▶ What is required
Filter out all lines without the word "dimensions" from the data below, please, and copy the rest.

(Pixel coordinate grounding data)
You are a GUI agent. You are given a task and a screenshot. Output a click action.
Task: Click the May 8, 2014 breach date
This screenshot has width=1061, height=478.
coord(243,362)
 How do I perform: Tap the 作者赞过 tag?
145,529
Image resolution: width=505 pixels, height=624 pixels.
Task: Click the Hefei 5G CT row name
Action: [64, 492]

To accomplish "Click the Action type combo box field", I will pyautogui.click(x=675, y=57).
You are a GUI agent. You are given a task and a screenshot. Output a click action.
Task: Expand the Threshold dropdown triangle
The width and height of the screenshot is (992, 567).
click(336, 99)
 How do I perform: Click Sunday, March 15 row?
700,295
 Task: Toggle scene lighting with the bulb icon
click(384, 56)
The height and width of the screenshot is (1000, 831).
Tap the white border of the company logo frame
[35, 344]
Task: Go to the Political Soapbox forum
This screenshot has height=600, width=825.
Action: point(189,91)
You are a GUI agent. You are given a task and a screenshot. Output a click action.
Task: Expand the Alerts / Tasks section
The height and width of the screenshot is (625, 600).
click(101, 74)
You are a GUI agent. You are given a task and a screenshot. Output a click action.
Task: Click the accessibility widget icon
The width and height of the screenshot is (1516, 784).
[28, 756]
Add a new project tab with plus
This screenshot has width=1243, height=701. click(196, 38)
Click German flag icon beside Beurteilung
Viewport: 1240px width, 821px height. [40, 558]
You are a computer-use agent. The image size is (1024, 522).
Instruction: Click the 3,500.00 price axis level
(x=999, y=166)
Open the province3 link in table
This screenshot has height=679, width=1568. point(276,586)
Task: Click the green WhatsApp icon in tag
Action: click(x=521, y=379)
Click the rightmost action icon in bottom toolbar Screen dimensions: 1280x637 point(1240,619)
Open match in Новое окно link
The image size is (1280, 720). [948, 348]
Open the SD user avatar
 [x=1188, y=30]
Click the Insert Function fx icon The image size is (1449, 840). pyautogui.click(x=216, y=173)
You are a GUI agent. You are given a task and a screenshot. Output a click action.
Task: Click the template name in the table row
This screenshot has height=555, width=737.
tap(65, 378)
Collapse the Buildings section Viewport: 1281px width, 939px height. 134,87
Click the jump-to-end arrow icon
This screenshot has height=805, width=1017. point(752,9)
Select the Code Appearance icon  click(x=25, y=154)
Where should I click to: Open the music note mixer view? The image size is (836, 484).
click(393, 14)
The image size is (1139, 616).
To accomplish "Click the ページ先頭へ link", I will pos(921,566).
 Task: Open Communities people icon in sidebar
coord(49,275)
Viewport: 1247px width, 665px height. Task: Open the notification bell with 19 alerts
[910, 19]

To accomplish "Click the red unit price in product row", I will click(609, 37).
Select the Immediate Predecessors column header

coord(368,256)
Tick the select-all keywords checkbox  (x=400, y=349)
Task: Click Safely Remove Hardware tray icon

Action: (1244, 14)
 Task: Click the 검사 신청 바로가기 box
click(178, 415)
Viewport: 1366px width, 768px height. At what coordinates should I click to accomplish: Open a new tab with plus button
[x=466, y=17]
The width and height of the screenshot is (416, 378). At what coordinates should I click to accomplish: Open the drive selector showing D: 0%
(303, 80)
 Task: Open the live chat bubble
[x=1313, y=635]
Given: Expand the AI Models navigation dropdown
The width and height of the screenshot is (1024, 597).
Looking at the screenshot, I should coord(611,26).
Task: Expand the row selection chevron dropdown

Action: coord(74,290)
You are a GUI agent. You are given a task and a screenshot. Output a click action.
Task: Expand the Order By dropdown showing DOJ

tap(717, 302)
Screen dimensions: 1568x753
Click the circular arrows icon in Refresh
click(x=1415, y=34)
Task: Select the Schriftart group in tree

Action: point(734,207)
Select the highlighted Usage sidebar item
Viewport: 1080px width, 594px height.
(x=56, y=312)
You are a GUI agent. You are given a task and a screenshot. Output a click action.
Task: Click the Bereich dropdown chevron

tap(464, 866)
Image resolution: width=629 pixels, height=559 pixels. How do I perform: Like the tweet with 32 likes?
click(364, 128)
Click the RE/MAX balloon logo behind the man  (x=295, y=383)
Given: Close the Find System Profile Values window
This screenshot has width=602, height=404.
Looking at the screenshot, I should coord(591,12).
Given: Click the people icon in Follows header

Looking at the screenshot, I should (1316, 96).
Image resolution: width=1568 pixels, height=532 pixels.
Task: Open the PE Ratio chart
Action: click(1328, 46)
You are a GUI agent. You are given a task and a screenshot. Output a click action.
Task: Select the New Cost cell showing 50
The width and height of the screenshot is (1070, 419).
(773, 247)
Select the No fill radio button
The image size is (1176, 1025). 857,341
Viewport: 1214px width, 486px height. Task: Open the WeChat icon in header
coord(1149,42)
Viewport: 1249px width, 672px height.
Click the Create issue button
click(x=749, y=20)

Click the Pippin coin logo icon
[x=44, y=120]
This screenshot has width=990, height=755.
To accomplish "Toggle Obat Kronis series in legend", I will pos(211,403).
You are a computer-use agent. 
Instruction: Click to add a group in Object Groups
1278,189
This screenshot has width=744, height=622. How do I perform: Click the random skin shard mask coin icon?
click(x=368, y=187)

▶ Solution to this problem
Click the rightmost action icon in bottom toolbar Screen dimensions: 1280x637 point(1240,619)
Screen dimensions: 1568x753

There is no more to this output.